++++ Bereitgestellte Daten

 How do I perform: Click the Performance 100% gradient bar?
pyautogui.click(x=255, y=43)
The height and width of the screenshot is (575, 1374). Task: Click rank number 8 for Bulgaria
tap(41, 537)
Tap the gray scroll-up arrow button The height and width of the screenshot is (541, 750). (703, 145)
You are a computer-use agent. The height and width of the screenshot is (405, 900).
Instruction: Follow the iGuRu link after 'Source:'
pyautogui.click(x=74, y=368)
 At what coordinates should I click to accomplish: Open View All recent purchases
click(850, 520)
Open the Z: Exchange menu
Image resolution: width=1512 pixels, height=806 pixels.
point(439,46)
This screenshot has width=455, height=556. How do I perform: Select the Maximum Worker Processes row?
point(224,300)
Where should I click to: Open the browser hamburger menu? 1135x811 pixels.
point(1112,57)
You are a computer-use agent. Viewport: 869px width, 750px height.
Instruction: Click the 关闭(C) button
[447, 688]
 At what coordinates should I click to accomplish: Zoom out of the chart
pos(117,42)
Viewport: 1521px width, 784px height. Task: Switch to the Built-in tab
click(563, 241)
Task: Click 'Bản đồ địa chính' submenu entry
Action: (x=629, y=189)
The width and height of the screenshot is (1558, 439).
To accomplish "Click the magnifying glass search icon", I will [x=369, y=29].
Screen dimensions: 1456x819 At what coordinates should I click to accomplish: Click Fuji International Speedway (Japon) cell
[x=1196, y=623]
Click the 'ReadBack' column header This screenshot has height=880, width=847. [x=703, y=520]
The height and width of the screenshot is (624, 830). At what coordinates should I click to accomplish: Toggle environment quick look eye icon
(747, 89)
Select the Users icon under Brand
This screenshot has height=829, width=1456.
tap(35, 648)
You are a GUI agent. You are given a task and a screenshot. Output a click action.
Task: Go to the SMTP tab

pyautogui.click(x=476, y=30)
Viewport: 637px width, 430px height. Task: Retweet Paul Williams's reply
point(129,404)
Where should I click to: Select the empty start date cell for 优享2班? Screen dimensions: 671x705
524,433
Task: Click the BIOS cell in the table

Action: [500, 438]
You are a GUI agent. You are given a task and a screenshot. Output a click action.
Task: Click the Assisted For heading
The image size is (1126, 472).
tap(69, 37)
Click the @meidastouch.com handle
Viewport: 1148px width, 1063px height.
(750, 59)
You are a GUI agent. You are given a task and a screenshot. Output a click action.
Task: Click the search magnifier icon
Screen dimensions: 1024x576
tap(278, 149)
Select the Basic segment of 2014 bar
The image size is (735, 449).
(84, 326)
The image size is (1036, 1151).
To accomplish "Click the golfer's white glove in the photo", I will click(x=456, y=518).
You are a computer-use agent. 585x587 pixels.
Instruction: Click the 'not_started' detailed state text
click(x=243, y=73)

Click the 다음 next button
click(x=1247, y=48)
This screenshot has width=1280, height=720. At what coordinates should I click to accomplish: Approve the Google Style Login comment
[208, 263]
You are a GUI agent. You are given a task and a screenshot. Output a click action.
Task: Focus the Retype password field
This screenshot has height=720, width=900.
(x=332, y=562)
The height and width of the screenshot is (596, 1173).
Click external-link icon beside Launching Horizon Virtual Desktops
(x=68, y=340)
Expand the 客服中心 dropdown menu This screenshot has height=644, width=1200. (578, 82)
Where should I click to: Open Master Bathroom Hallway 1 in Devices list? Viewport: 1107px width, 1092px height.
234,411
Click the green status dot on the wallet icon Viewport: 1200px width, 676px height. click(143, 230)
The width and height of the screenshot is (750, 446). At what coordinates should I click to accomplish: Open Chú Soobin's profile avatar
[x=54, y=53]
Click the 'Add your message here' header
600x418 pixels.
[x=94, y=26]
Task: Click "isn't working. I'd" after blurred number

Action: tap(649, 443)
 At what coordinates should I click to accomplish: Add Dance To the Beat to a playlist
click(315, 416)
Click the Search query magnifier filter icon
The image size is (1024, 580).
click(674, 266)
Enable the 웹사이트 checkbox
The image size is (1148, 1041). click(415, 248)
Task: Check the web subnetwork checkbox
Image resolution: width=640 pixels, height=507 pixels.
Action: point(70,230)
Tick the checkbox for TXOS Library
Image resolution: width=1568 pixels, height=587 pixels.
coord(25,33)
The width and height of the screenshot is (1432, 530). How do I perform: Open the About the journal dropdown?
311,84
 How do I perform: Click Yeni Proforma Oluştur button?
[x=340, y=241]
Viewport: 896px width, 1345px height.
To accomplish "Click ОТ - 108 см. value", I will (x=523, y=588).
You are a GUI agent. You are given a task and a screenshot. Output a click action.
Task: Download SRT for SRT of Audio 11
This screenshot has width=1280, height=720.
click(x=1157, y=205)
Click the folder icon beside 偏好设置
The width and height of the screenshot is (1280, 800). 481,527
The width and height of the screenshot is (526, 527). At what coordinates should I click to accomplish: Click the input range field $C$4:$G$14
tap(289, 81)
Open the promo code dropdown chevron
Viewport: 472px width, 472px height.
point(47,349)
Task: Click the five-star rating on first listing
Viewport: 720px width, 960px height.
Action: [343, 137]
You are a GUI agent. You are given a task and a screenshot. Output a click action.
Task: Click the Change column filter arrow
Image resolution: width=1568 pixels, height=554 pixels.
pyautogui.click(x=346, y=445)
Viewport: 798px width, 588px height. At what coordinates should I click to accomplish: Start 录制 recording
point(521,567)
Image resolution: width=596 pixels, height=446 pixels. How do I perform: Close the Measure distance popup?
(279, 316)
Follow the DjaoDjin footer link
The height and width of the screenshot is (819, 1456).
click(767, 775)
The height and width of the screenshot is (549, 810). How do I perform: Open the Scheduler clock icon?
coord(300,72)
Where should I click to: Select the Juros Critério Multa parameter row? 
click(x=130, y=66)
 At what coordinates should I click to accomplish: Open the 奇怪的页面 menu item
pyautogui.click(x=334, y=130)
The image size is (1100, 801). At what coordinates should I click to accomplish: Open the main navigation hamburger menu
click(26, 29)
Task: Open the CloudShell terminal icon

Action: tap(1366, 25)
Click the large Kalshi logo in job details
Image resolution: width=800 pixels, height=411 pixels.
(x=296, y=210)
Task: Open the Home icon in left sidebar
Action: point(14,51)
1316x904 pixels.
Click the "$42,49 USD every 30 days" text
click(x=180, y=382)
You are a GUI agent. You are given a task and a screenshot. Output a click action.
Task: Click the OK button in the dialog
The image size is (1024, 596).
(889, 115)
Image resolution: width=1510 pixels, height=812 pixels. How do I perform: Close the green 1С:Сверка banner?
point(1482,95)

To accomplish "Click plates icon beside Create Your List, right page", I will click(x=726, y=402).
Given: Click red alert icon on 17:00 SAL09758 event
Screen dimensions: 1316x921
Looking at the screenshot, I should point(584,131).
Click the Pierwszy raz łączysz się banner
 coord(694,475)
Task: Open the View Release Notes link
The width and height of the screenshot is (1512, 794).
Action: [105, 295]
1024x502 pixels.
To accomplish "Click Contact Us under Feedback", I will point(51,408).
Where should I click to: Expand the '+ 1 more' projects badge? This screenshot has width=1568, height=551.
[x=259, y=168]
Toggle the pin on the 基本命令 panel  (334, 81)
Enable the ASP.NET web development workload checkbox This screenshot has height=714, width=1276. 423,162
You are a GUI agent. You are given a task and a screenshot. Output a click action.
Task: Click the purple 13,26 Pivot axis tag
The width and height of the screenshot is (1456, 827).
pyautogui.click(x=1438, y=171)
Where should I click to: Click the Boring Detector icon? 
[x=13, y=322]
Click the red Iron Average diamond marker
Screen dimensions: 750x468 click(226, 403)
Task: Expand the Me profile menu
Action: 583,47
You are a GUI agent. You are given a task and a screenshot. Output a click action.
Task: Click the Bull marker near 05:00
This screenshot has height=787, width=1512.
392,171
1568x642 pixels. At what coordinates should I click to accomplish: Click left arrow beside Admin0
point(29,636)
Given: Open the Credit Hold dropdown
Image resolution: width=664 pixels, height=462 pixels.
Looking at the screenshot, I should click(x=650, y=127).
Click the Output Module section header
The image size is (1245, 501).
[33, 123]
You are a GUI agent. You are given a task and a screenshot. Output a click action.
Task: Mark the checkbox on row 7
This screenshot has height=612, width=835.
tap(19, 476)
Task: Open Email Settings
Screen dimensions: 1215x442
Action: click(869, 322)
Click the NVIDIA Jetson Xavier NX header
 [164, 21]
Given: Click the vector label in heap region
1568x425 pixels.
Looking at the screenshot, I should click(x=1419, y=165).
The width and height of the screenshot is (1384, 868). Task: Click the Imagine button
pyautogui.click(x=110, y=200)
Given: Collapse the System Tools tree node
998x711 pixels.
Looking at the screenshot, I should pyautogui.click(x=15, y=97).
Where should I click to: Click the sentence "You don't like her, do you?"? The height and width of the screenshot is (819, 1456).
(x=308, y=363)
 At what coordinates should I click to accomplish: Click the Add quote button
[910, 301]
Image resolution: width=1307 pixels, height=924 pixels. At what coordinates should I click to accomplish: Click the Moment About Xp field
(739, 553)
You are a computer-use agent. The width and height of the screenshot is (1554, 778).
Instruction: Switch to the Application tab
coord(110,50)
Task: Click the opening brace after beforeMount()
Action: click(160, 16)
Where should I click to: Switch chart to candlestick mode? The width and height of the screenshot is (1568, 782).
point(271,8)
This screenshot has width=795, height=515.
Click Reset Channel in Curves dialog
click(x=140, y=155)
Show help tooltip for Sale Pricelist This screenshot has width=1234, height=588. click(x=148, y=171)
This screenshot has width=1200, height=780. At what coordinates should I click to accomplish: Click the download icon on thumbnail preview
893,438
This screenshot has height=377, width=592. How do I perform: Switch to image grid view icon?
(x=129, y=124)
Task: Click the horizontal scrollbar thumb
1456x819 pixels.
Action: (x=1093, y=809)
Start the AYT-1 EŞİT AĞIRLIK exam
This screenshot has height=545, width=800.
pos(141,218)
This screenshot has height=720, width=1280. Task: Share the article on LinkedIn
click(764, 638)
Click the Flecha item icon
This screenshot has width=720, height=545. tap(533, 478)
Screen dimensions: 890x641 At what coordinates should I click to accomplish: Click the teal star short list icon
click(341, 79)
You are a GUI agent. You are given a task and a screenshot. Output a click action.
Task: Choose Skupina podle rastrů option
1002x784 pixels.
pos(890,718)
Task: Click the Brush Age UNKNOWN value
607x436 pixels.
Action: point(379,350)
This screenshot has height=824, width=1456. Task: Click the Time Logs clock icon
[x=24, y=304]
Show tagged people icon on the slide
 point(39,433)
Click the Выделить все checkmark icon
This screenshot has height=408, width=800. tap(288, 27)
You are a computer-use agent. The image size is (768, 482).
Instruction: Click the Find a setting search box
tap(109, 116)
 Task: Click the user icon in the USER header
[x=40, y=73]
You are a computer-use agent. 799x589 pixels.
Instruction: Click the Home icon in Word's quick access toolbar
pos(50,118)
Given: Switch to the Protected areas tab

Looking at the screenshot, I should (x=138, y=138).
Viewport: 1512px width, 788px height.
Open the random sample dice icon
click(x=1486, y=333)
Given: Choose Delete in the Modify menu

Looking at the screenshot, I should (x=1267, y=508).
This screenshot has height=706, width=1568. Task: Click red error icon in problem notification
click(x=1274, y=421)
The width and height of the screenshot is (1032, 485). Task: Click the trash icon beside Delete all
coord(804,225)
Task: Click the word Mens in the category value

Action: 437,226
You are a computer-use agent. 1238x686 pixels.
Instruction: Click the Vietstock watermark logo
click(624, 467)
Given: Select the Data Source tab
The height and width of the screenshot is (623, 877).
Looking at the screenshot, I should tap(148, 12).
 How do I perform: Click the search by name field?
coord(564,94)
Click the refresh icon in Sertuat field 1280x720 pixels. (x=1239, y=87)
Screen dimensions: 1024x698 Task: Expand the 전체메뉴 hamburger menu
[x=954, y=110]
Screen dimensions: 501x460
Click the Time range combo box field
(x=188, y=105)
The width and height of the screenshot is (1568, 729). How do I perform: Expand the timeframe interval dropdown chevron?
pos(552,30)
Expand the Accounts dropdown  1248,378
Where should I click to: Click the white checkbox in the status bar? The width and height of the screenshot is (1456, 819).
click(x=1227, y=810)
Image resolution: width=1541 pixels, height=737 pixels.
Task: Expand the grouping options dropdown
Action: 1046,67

++++++++

[Aufgabenstellung] Gib den Abschnitt der Einträge oben wortgetreu wieder, der mit der Zeile beginnt, die „The width and height of the screenshot is (1432, 530).“ enthält, und mit der Zeile endet, die „[x=340, y=241]“ enthält. Beide Zeilen gehören dazu.

[Erledigte Aufgabe]
The width and height of the screenshot is (1432, 530). How do I perform: Open the About the journal dropdown?
311,84
 How do I perform: Click Yeni Proforma Oluştur button?
[x=340, y=241]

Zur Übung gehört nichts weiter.